PROMPT>
Could you set down, exactly as they stand, only the lines from the one containing "How do I perform: Check" through the end of the listing?

INFORMATION>
.....

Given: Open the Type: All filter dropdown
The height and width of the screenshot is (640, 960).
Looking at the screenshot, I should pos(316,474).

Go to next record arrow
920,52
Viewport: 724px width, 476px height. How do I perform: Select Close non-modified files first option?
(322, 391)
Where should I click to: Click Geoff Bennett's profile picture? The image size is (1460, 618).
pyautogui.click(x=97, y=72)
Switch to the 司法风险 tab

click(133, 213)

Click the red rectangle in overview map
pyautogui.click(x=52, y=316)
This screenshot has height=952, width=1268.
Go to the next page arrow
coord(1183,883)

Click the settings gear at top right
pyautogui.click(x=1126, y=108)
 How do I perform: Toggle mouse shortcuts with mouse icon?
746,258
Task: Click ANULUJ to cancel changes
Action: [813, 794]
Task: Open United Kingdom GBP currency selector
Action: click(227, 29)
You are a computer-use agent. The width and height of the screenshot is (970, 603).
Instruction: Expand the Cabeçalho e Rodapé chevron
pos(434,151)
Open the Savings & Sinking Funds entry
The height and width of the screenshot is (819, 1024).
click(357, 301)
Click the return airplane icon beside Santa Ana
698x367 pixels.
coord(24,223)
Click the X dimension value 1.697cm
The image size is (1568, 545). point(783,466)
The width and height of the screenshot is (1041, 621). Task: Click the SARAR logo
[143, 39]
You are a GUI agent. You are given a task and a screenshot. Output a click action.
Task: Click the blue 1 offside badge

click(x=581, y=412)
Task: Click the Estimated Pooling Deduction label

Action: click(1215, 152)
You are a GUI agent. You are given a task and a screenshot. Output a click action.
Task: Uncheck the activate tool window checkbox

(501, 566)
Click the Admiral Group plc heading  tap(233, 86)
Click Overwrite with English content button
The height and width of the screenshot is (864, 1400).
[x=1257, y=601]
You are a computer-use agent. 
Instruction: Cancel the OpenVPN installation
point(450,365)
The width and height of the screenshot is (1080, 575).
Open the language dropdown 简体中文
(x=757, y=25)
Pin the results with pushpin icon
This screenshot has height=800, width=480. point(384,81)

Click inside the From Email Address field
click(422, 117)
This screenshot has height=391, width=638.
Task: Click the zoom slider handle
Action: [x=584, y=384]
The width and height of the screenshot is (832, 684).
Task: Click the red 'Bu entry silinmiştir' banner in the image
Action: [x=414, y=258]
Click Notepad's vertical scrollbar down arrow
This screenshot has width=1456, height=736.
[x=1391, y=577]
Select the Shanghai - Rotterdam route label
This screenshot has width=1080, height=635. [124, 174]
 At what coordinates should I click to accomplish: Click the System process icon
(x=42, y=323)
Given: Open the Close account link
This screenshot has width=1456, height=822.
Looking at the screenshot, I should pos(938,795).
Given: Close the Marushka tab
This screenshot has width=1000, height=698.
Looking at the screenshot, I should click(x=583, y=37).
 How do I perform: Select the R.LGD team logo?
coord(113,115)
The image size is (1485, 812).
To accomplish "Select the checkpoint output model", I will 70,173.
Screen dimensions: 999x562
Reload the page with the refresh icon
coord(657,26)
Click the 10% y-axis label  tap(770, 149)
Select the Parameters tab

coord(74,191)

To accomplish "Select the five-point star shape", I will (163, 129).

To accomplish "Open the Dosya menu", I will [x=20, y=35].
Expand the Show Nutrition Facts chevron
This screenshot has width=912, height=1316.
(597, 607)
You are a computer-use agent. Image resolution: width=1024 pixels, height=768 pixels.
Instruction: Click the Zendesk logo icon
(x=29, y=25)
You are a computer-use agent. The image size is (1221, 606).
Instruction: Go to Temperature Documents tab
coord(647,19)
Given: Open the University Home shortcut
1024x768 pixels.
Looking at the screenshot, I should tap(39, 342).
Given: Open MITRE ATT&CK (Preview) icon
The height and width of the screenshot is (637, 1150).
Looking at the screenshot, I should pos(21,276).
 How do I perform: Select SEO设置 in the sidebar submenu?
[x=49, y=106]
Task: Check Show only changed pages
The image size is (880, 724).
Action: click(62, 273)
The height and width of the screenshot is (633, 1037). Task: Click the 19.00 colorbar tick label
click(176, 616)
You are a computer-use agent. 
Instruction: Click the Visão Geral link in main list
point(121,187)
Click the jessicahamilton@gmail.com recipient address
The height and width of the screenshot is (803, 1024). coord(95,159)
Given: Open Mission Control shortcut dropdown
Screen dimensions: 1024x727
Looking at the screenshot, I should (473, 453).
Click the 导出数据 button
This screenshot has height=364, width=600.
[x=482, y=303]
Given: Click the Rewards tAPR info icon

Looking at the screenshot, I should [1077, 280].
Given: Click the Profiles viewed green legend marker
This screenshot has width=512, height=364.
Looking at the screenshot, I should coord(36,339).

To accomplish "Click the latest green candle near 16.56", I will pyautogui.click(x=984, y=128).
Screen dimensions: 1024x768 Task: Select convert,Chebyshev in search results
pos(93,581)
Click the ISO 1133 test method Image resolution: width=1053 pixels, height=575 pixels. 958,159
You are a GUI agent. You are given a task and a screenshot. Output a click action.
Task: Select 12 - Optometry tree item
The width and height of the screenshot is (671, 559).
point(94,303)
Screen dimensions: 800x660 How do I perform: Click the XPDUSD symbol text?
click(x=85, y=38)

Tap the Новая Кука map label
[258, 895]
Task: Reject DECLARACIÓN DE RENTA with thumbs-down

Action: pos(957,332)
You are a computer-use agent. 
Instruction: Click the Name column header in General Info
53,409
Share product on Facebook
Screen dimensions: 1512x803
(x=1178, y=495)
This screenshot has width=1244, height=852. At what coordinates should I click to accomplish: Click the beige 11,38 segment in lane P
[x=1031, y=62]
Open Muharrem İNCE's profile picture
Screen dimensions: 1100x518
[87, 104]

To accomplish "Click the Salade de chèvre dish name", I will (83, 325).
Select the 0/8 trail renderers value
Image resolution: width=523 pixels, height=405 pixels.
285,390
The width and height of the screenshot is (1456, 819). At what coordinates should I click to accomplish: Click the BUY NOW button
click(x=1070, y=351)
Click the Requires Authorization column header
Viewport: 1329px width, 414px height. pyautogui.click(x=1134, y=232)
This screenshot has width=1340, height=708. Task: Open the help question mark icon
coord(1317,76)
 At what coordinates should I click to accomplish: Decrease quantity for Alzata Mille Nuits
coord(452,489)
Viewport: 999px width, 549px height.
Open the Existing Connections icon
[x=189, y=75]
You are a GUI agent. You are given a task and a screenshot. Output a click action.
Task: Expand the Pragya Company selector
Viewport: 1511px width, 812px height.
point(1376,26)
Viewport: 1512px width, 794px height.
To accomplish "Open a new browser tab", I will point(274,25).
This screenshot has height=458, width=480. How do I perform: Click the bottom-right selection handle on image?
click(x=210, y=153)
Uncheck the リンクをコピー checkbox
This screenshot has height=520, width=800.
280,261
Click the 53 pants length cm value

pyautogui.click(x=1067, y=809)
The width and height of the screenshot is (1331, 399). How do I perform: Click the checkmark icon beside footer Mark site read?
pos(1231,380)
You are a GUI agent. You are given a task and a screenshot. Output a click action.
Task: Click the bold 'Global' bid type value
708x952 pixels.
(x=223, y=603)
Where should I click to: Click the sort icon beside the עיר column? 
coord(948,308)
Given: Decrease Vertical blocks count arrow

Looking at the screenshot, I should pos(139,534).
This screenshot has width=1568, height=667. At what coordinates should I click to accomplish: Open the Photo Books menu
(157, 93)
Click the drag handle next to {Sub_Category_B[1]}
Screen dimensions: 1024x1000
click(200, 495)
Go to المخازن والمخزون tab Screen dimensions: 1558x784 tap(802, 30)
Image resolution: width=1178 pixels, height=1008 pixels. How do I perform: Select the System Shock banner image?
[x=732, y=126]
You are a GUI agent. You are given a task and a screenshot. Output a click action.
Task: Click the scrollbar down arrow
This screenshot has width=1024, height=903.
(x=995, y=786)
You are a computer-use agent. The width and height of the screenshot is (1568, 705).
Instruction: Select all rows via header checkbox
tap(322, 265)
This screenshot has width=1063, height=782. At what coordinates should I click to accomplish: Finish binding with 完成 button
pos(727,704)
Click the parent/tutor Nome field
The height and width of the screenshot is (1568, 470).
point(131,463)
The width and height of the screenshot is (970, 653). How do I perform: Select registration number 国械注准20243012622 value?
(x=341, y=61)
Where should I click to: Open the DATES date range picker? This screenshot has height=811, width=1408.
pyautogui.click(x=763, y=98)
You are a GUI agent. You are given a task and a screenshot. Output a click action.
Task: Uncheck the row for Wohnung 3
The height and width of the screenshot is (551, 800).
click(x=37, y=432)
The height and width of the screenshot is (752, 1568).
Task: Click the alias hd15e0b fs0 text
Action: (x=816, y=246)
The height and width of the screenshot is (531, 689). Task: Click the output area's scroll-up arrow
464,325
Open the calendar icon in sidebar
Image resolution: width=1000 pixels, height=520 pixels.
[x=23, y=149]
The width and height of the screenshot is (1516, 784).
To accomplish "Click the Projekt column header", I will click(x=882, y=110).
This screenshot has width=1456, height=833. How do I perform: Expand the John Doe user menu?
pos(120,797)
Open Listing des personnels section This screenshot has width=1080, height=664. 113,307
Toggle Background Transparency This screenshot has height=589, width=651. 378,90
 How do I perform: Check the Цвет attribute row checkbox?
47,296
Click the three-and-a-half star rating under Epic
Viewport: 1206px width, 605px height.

.....

ANSWER TO THE PROBLEM>
 How do I perform: Check the Цвет attribute row checkbox?
47,296
Click the three-and-a-half star rating under Epic
Viewport: 1206px width, 605px height.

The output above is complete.